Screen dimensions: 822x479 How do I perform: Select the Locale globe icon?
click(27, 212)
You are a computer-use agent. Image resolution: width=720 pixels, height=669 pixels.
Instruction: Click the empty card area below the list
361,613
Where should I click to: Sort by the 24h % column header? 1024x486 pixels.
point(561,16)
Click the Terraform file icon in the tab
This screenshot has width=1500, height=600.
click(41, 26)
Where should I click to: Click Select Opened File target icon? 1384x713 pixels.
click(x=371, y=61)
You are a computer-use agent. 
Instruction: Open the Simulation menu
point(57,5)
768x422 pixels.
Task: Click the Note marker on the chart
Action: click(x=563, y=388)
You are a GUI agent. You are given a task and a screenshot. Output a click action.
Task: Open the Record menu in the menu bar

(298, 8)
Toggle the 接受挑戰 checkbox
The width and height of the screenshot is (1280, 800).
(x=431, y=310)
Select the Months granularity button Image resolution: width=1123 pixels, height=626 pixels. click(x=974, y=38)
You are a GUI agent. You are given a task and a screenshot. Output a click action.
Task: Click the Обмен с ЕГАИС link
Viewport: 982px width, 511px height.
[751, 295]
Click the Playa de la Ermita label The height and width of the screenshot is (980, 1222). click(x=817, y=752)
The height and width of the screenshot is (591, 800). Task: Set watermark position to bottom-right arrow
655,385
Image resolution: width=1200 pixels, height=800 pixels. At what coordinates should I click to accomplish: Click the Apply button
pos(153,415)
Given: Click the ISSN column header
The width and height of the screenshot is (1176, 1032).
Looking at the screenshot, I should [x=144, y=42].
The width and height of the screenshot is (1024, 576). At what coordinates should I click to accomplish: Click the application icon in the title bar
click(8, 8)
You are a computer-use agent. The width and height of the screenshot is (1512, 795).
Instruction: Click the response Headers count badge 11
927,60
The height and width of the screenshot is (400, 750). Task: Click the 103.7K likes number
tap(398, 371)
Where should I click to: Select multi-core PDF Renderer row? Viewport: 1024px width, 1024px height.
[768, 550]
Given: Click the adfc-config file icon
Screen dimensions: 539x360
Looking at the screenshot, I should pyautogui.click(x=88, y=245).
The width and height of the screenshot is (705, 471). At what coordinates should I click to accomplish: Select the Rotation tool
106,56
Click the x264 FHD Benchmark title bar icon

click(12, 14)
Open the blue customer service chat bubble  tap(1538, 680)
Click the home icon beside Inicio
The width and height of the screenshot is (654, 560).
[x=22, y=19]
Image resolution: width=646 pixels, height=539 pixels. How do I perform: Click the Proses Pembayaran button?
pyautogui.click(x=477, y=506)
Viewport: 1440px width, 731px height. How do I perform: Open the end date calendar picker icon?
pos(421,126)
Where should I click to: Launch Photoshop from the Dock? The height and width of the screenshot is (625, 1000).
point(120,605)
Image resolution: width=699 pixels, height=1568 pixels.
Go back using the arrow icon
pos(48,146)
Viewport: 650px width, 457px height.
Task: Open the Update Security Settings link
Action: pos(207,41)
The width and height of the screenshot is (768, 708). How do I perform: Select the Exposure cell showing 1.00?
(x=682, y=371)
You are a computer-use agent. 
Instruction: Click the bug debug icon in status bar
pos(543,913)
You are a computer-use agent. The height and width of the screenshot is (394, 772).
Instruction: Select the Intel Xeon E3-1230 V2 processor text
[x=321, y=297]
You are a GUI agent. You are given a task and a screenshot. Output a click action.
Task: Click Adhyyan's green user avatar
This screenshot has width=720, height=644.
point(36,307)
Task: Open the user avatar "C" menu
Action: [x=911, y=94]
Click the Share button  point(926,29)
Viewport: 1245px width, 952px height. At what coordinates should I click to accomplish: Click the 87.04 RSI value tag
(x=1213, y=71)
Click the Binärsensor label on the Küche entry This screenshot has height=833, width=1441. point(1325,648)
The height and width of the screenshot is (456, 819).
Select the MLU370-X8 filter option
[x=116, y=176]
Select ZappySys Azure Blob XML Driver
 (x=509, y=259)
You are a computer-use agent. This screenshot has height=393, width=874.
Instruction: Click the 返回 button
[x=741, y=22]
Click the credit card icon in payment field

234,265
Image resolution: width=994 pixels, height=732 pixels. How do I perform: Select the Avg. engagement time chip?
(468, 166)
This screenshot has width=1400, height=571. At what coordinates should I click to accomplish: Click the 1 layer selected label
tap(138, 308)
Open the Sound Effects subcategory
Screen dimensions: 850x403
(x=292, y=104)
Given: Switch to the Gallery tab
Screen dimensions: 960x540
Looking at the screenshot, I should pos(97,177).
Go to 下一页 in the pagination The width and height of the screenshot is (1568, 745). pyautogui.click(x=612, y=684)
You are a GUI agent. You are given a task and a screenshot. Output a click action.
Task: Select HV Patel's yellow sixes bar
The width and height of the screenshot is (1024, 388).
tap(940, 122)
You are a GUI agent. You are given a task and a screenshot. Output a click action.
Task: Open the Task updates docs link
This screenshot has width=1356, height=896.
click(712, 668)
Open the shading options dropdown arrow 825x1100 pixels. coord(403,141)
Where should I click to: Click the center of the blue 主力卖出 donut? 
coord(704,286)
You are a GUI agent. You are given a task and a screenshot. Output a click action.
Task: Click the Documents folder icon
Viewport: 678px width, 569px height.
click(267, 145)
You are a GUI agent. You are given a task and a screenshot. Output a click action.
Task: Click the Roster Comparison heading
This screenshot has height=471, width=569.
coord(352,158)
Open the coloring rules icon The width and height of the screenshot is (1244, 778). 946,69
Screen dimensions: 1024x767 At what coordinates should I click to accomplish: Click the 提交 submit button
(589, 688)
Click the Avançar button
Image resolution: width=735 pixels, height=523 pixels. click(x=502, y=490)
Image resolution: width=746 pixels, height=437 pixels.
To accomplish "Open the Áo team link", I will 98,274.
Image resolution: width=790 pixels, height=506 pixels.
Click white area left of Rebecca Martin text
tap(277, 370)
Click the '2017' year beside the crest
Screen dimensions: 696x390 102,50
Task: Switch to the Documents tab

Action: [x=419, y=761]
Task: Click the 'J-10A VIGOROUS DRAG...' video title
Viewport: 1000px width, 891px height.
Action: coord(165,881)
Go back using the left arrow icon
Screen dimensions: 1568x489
----------------------------------------
WHAT YOU HAVE TO DO:
From the data above, copy out every line with the string "computer" in it.

ANSWER BOX:
You are a computer-use agent. Image resolution: width=720 pixels, height=669 pixels.
You are a computer-use agent. 
You are a computer-use agent. The width and height of the screenshot is (1512, 795).
You are a computer-use agent. 
You are a computer-use agent. The height and width of the screenshot is (394, 772).
You are a computer-use agent. This screenshot has height=393, width=874.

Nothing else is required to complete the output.